A palestrante mostrou uma visão sombria de nossa espécie, em que os psicopatas constituem uma fração permanente, uma constante humana. A luta armada, justa ou não, os atrai. Eles ajudam a transformar desavenças locais em conflitos mais amplos. Segundo ela, a Europa, em meio a uma crise
existencial, está irascível e fragilizada porque muitas variedades de nacionalismo autoindulgente estão provando dessa mesma poção saborosa. A confusão sobre valores, a incubação do bacilo do antissemitismo, os contingentes de imigrantes apodrecendo por falta do que fazer, enfurecidos e entediados. Em outros lugares, em toda parte, novas desigualdades de riqueza, os super-ricos uma raça de donos do mundo à parte. A engenhosidade demonstrada pelas nações para desenvolver armamentos novos e brilhantes, das corporações multinacionais para evitar impostos, dos bancos que se dizem honestos para se entupir de dinheiro. A China, grande demais para precisar de amigos ou de conselhos, testando cinicamente o litoral de seus vizinhos, construindo ilhas de areia tropical, preparando-se para a guerra que sabe vir por aí. Os países com maioria de muçulmanos sofrendo os males do puritanismo religioso, da repressão sexual, da imaginação sufocada. O Oriente Médio capaz de gerar uma guerra mundial. E o inimigo conveniente que são os Estados Unidos, mal e mal ainda a esperança do mundo, culpados de praticar torturas, impotentes diante de um texto sagrado concebido numa era em que se usavam perucas com pó branco, uma constituição tão impossível de ser questionada quanto o Alcorão. Sua população está nervosa, obesa, com medo, atormentada por uma raiva que não consegue exprimir, desprezando o governo, assassinando o sono com novas armas de mão. A África ainda não descobriu o truque da democracia — a transferência pacífica do poder. Seus filhos morrendo, milhares a cada semana, por falta de coisas simples — água limpa, mosquiteiros, remédios baratos. Unindo e nivelando toda a humanidade, os velhos e tediosos fatos da mudança climática, do desaparecimento das florestas, das criaturas e das calotas polares. A agricultura rentável e perniciosa destruindo a beleza biológica. Os oceanos se transformando em bacias de ácido diluído. Bem acima do horizonte, se aproximando velozmente, o tsunami urinário dos idosos em números cada vez maiores, cancerosos e dementes, exigindo cuidados. E em breve, devido à transição demográfica, o oposto, as populações em declínio catastrófico. A liberdade de expressão suprimida, a democracia liberal não mais o porto de destino, robôs roubando empregos, os direitos civis em combate feroz com a segurança, o socialismo em desgraça, o capitalismo corrompido, destrutivo e também em desgraça, nenhuma alternativa à vista.

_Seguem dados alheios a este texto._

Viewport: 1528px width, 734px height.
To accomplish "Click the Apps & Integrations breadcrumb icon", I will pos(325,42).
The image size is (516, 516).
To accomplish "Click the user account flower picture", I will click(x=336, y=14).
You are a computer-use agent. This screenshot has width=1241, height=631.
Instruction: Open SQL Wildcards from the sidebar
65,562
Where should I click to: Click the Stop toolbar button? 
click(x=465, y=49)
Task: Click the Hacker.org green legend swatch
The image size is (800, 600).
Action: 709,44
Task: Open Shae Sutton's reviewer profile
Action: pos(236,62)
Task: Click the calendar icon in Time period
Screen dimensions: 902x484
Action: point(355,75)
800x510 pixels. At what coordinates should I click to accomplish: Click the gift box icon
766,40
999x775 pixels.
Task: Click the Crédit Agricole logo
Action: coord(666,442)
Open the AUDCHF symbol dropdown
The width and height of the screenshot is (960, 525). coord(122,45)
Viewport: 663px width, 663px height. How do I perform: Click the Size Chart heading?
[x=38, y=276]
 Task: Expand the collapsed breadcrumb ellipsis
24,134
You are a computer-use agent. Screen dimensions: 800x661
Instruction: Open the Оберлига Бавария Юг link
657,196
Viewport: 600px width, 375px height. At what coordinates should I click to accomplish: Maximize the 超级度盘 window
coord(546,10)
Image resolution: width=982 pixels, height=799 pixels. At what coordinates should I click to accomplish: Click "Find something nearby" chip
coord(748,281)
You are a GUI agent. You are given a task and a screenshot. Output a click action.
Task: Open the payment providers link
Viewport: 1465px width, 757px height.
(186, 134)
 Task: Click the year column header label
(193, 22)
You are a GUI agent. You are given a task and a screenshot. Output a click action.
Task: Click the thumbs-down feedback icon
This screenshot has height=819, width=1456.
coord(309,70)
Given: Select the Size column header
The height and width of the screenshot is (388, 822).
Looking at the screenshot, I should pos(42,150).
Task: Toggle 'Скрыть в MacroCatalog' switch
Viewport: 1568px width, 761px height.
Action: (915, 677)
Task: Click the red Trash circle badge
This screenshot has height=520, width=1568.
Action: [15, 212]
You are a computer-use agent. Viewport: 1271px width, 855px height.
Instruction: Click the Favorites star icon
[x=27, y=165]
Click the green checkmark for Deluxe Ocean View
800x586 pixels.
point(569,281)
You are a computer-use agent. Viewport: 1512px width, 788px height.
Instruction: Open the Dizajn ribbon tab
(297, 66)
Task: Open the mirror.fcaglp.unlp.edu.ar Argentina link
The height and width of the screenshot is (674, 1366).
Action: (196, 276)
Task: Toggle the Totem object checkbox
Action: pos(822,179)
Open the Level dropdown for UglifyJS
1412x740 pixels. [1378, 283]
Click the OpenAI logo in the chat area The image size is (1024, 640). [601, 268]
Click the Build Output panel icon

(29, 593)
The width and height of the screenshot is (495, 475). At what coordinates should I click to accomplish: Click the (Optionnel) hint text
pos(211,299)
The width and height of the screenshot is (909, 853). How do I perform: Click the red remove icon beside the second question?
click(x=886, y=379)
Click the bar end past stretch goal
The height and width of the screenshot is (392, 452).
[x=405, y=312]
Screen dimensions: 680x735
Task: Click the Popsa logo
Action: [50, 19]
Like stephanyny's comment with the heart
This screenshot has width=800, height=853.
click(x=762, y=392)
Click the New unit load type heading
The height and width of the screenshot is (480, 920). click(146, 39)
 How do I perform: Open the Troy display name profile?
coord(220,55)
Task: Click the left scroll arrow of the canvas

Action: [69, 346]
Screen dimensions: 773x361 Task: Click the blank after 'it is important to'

Em conclusão, ela disse, esses desastres são obra das nossas naturezas duplas. Inteligentes e infantis. Construímos um mundo complicado e perigoso demais para poder ser administrado com o temperamento aguerrido que temos. Em meio à desesperança, muitos veem saída no sobrenatural. Estamos no crepúsculo da segunda Idade da Razão. Éramos maravilhosos e agora estamos condenados."